Yet, Hofstader had no wish to reassert American chauvinism, indulge in the wearisome veneration of the American past, or create a “literature of hero-worship and national self-congratulation.”[23] He aspired, rather, to investigate and understand the commonalities that had existed between the Federalists and the Jeffersonians, the Jacksonians and the Whigs, northerners and southerners, Republicans and Democrats, liberals and conservatives. In the introduction to The American Political Tradition and the Men Who Made It, Hofstader wrote that he had accentuated consensus rather than conflict because he hoped to eliminate the favoritism that the Progressives had displayed, a partisanship that caused them continually to rehearse the debates of the past without either resolving or elucidating them. “It is the nature of politics that conflict stands in the foreground,” Hofstader began, “and historians usually abet the politicians in keeping it there.” By nature, human beings were partisan creatures. “Finding certain broad resemblances between their own problems and those of an earlier age,” Hofstader noted, they “take sides with the campaigners of former years; historians, who can hardly be quite free of partisanship, reconstruct the original conflict from the surviving ideas that seem most intelligible in the light of current experience and current convention.” They recapitulate old quarrels, making no advance over the initial dispute and, in all likelihood, misrepresenting the conditions under which it had taken place. “The issues of the twentieth century are still debated in the language of Jefferson’s time,” Hofsadter complained, “and while the conflicts of Jefferson’s day are constantly reactivated and thus constantly brought to mind, the commonly shared convictions are neglected.”[24]

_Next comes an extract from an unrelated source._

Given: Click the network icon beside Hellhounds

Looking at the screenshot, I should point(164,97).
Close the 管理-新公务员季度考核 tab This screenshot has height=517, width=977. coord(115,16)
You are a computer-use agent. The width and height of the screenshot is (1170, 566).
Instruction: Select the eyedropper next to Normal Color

The opponents of Progressive history shared with Kirk the condemnation of “utopian politics” and the acceptance of “principles arrived at by convention and compromise…and tested by long experience.”[25] Although numerous scholars have remarked on the conservatism of the consensus historians, their differences with a conservative of Kirk’s variety far exceeded the similarities. The adherents of the consensus school, after all, vindicated the liberal values that they saw governing American life: self-reliance, free enterprise, economic individualism, beneficent acquisitiveness, and popular democracy. In the middle of the twentieth century, at precisely the moment when the “main political realities in American history” were no longer “essentially different from those of Europe,” the consensus historians compared America to Europe in order to reassert the singularity of the United States.[26] American uniqueness thus became for them an explicit, distinct, and manifest category of analysis. In the influential Liberal Tradition in America, Louis Hartz explained that “any attempt to uncover the nature of an American society without feudalism can only be accomplished by studying it in conjunction with a European society where the feudal structure and the feudal ethos did in fact survive. This is not to deny our national uniqueness…but actually to affirm it. How can we know the uniqueness of anything except by contrasting it with what is not unique?”[27] The consensus historians thereby subtly eroded the conservative tradition, advancing a new paradigm of American exceptionalism in which they replaced conflict and progress with unity and continuity.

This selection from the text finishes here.